III.        Plain Error

{16}     In the alternative, Defendant argues that the district court committed plain error when it allowed the victim’s sister and biological mother to testify and when it admitted photographs of the victim. Defendant acknowledges that because he did not object to this testimony and these exhibits at trial, we review their admission for plain error. See State v. Contreras, 1995-NMSC-056, ¶ 23, 120 N.M. 486, 903 P.2d 228.

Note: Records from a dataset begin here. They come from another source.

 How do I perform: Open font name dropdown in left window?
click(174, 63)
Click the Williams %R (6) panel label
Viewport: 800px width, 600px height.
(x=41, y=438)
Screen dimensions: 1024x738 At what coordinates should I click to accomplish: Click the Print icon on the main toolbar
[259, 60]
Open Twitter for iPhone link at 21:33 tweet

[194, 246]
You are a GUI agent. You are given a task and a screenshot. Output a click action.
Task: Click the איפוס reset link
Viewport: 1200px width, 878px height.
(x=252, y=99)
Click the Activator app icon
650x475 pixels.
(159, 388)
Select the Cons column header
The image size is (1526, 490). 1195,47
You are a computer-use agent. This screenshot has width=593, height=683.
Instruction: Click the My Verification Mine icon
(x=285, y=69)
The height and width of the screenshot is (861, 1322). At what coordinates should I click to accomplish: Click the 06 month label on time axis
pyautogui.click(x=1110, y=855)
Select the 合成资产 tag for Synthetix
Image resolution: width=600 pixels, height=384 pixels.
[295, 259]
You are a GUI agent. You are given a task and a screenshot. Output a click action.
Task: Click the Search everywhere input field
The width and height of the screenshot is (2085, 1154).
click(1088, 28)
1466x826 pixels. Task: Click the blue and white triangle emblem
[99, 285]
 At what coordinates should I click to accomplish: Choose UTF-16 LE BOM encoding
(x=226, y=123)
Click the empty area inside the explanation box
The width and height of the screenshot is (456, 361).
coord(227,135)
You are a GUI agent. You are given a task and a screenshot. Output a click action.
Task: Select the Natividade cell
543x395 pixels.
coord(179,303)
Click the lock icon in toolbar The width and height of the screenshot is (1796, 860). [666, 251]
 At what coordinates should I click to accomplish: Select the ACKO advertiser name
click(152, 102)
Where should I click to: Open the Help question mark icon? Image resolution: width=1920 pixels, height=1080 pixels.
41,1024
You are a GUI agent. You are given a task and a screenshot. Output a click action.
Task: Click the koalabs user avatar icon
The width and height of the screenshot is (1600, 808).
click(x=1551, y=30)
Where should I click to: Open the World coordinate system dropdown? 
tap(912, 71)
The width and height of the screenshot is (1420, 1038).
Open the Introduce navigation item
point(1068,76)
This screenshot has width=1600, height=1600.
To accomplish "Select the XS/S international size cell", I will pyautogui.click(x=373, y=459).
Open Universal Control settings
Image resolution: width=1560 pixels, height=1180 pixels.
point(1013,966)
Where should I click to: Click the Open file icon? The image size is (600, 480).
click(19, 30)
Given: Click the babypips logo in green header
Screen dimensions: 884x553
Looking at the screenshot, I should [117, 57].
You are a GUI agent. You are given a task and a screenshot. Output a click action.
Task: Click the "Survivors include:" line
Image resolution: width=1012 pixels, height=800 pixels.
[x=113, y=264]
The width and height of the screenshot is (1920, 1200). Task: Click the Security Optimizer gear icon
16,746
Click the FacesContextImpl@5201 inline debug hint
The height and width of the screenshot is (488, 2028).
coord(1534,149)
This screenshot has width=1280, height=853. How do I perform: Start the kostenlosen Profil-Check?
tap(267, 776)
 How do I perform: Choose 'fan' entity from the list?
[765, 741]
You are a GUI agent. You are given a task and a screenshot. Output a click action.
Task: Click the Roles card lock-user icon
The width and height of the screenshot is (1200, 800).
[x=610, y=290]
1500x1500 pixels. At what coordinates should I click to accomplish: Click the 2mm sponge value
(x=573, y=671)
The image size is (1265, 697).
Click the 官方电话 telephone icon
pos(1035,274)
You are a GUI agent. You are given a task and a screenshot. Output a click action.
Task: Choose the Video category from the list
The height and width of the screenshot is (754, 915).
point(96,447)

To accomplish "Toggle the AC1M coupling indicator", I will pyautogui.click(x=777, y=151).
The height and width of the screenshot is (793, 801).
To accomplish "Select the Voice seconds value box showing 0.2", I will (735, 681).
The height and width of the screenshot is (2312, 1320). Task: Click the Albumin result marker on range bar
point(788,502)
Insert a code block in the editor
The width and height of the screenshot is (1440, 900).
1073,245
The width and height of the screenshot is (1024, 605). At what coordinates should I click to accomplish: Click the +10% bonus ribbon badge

{17}     Here, we note that Defendant has not developed a separate argument regarding plain error. He simply states that if we fail to find ineffective assistance of counsel, then we must find plain error as to the evidence at issue. However, just as Defendant has not demonstrated prejudice to support his claim of ineffective assistance of counsel, Defendant has likewise not demonstrated prejudice under the plain error standard. See State v. Summerall, 1986-NMSC-080, ¶ 3, 105 N.M. 82, 728 P.2d 833 (“A defendant must show prejudice before a claim of plain error can stand.”); see also State v. Garcia, 2019-NMCA-056, ¶ 10, 450 P.3d 418 (“To find plain error, we must be convinced that admission of the testimony constituted an injustice that created grave doubts concerning the validity of the verdict.” (internal quotation marks and citation omitted)).

CONCLUSION

{18}     For the reasons stated, we affirm Defendant’s conviction.

{19}     IT IS SO ORDERED.

MEGAN P. DUFFY, Judge

WE CONCUR:

JENNIFER L. ATTREP, Chief Judge

JACQUELINE R. MEDINA, Judge



[1]Defendant was also convicted of possession of a controlled substance, contrary to NMSA 1978, Section 30-31-23(A) and (F) (2021), but that conviction is not at issue in this appeal. During a plea conference held prior to his jury trial, Defendant pleaded guilty to possessing methamphetamine.